In our study, age, BMI, blood pressure parameters and HR were the key determinants of local arterial stiffness and compliance, with the exception of BMI and weight in relation to AC where gender, physical activity and smoking were included in the multiple regression model. Recently, Brunner et al.38 reported the same correlation between adiposity and arterial stiffness in both genders, demonstrating that the BMI to carotid–femoral PWV relationship accounted for 12% of the increment in cardiovascular risk resulting from higher BMI. In the univariate correlation analysis, female gender and physical activity were positively and negatively correlated with carotid stiffness, respectively; the opposite was observed for AC. On multivariate analysis, female gender and physical activity were independently associated only with AC in addition to age, PP, MAP, HR and smoking. A favorable and independent association has been reported between regular physical activity and central arterial compliance, counterbalancing the effect of aging.39, 40 The mechanism by which aerobic exercise improves arterial compliance resides in the intrinsic characteristics of the artery, including the composition of the arterial wall (elastin and collagen fibers and structural determinants) and functional properties (e.g., vasoconstrictor effect of smooth muscle cells). One-point carotid compliance is also affected by smoking. The two most toxic compounds of cigarettes are nicotine and carbon monoxide, where nicotine causes endothelial cell proliferation and intimal hyperplasia and carbon monoxide increases circulating endothelial cells.41, 42

The IMT data of our study are consistent with those reported in the literature, in particular with regard to a positive correlation with age. In a multicenter experience comparing mean values between genders, IMT was significantly higher in men than in women, but when the difference between genders was tested within age groups, IMT was similar.43 Independent determinants were found to be SBP, BMI, PP and HR in a negative way. The negative relation between HR and IMT could be an interaction between different factors such as SBP, BMI and age. In fact, age is positively related to BP and weight and negatively related to HR with a decrease in HR of 1 pulse per minute per year.
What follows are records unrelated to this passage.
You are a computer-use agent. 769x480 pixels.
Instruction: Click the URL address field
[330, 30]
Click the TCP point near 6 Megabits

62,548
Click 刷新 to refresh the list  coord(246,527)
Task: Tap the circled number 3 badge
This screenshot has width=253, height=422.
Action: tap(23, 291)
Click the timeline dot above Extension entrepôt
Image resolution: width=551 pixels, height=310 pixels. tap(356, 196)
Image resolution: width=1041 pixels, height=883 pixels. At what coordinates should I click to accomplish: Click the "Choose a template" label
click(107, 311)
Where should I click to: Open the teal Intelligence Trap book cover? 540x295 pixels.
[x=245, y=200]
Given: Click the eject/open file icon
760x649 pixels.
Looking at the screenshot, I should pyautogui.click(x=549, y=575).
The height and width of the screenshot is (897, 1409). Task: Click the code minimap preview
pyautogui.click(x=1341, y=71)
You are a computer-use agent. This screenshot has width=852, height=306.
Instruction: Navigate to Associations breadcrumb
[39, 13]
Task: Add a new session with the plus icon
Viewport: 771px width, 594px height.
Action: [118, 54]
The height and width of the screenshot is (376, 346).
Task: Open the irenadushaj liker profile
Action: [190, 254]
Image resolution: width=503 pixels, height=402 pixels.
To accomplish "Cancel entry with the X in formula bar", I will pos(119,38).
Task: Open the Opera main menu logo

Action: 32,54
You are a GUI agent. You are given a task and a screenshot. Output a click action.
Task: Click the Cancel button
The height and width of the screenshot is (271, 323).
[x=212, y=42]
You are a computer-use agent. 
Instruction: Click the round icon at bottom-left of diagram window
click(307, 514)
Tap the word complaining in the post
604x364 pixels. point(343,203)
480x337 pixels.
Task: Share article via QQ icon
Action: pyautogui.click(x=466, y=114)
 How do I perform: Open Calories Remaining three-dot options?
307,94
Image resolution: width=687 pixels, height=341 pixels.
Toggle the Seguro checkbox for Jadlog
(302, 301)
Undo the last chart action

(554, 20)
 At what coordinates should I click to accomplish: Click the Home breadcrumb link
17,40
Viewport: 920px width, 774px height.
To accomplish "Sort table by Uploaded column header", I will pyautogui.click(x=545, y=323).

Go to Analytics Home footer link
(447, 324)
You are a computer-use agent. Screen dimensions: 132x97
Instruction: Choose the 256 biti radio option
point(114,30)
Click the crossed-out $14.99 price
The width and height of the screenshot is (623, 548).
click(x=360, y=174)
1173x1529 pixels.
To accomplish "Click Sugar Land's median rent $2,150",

It could also be partially mediated by SBP; in fact, a lower HR with a prolonged diastolic time will shift the reflecting wave into a systolic phase, increasing the central arterial stiffness that in turn contributes to an increase in IMT.44 In another setting, the association between IMT and metabolic syndrome (hypertension, dyslipidemia, hyperglycemia and central obesity) was demonstrated, and arterial hypertension was demonstrated to be the most important determinant of IMT.45 The correlation between IMT and stiffness suggests a close relationship between structural and morphological modifications.46, 47, 48

Reproducibility in terms of inter- and intraobserver variability was good and similar to that reported by Magda et al.,49 although it was slightly lower in this study.

Limitations

Some limitations should be acknowledged. First, peripheral blood pressure measurements are known to overestimate central blood pressure, especially in young populations, and brachial pressure was used to calculate one-point carotid stiffness parameters. Second, all calculations were based on the assumption reported by Sugawara et al.9 who demonstrated a good linear relationship between carotid arterial pressure and diameter. Third, brachial pressure measurements were taken immediately before starting the carotid study, assuming that hemodynamic parameters did not change significantly during the exam. Fourth, the present results are derived from a single-center experience.

Conclusion

Our study provides a sonographic normogram of carotid arterial stiffness/compliance indices obtained with the echo-tracking method in a large population of healthy subjects stratified by gender and age, including anthropometry, hemodynamic parameters and lifestyle habits. These results may improve ultrasonic determination and interpretation of local arterial stiffness measures.